__ASSIGNMENT__
Please convert the lines below into a JSON list of strings, with one string for each line and blank lines left out.

[Stored data]
※
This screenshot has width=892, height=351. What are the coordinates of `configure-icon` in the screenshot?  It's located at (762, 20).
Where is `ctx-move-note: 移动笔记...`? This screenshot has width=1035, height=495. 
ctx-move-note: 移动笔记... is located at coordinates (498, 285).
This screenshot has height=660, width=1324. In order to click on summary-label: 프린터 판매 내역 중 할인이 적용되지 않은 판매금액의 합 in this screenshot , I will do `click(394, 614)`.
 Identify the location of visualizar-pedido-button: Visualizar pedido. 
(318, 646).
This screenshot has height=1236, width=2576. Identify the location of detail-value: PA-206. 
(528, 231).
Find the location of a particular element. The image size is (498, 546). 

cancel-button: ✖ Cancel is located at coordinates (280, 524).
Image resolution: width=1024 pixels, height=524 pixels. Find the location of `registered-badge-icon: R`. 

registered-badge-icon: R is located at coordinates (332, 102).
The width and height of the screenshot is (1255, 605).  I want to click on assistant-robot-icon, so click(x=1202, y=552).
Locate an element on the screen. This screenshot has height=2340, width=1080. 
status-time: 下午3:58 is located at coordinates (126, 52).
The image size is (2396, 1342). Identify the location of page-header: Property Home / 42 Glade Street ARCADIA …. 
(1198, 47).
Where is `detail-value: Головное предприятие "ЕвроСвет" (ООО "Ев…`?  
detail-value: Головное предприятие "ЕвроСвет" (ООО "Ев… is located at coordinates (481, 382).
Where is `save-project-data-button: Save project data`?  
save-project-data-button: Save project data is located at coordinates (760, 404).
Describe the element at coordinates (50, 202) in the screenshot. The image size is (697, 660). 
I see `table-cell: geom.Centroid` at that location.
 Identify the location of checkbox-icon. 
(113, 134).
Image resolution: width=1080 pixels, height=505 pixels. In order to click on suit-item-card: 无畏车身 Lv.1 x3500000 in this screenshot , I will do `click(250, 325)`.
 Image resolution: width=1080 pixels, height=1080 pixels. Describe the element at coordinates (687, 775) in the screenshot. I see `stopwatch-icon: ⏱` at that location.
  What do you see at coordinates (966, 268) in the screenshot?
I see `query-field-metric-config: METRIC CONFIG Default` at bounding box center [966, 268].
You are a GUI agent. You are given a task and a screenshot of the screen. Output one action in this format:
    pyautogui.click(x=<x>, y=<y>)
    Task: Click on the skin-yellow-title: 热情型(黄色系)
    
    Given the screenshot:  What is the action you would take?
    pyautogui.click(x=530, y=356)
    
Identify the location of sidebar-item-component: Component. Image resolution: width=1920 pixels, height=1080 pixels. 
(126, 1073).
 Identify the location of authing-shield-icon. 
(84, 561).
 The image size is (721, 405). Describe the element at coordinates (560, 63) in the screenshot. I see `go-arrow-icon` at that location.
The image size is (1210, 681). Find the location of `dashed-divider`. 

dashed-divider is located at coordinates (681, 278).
※
__TASK SOLUTION__
[
  "This screenshot has width=892, height=351. What are the coordinates of `configure-icon` in the screenshot?  It's located at (762, 20).",
  "Where is `ctx-move-note: 移动笔记...`? This screenshot has width=1035, height=495. ",
  "ctx-move-note: 移动笔记... is located at coordinates (498, 285).",
  "This screenshot has height=660, width=1324. In order to click on summary-label: 프린터 판매 내역 중 할인이 적용되지 않은 판매금액의 합 in this screenshot , I will do `click(394, 614)`.",
  " Identify the location of visualizar-pedido-button: Visualizar pedido. ",
  "(318, 646).",
  "This screenshot has height=1236, width=2576. Identify the location of detail-value: PA-206. ",
  "(528, 231).",
  "Find the location of a particular element. The image size is (498, 546). ",
  "cancel-button: ✖ Cancel is located at coordinates (280, 524).",
  "Image resolution: width=1024 pixels, height=524 pixels. Find the location of `registered-badge-icon: R`. ",
  "registered-badge-icon: R is located at coordinates (332, 102).",
  "The width and height of the screenshot is (1255, 605).  I want to click on assistant-robot-icon, so click(x=1202, y=552).",
  "Locate an element on the screen. This screenshot has height=2340, width=1080. ",
  "status-time: 下午3:58 is located at coordinates (126, 52).",
  "The image size is (2396, 1342). Identify the location of page-header: Property Home / 42 Glade Street ARCADIA …. ",
  "(1198, 47).",
  "Where is `detail-value: Головное предприятие \"ЕвроСвет\" (ООО \"Ев…`?  ",
  "detail-value: Головное предприятие \"ЕвроСвет\" (ООО \"Ев… is located at coordinates (481, 382).",
  "Where is `save-project-data-button: Save project data`?  ",
  "save-project-data-button: Save project data is located at coordinates (760, 404).",
  "Describe the element at coordinates (50, 202) in the screenshot. The image size is (697, 660). ",
  "I see `table-cell: geom.Centroid` at that location.",
  " Identify the location of checkbox-icon. ",
  "(113, 134).",
  "Image resolution: width=1080 pixels, height=505 pixels. In order to click on suit-item-card: 无畏车身 Lv.1 x3500000 in this screenshot , I will do `click(250, 325)`.",
  " Image resolution: width=1080 pixels, height=1080 pixels. Describe the element at coordinates (687, 775) in the screenshot. I see `stopwatch-icon: ⏱` at that location.",
  "  What do you see at coordinates (966, 268) in the screenshot?",
  "I see `query-field-metric-config: METRIC CONFIG Default` at bounding box center [966, 268].",
  "You are a GUI agent. You are given a task and a screenshot of the screen. Output one action in this format:",
  "    pyautogui.click(x=<x>, y=<y>)",
  "    Task: Click on the skin-yellow-title: 热情型(黄色系)",
  "    Given the screenshot:  What is the action you would take?",
  "    pyautogui.click(x=530, y=356)",
  "Identify the location of sidebar-item-component: Component. Image resolution: width=1920 pixels, height=1080 pixels. ",
  "(126, 1073).",
  " Identify the location of authing-shield-icon. ",
  "(84, 561).",
  " The image size is (721, 405). Describe the element at coordinates (560, 63) in the screenshot. I see `go-arrow-icon` at that location.",
  "The image size is (1210, 681). Find the location of `dashed-divider`. ",
  "dashed-divider is located at coordinates (681, 278)."
]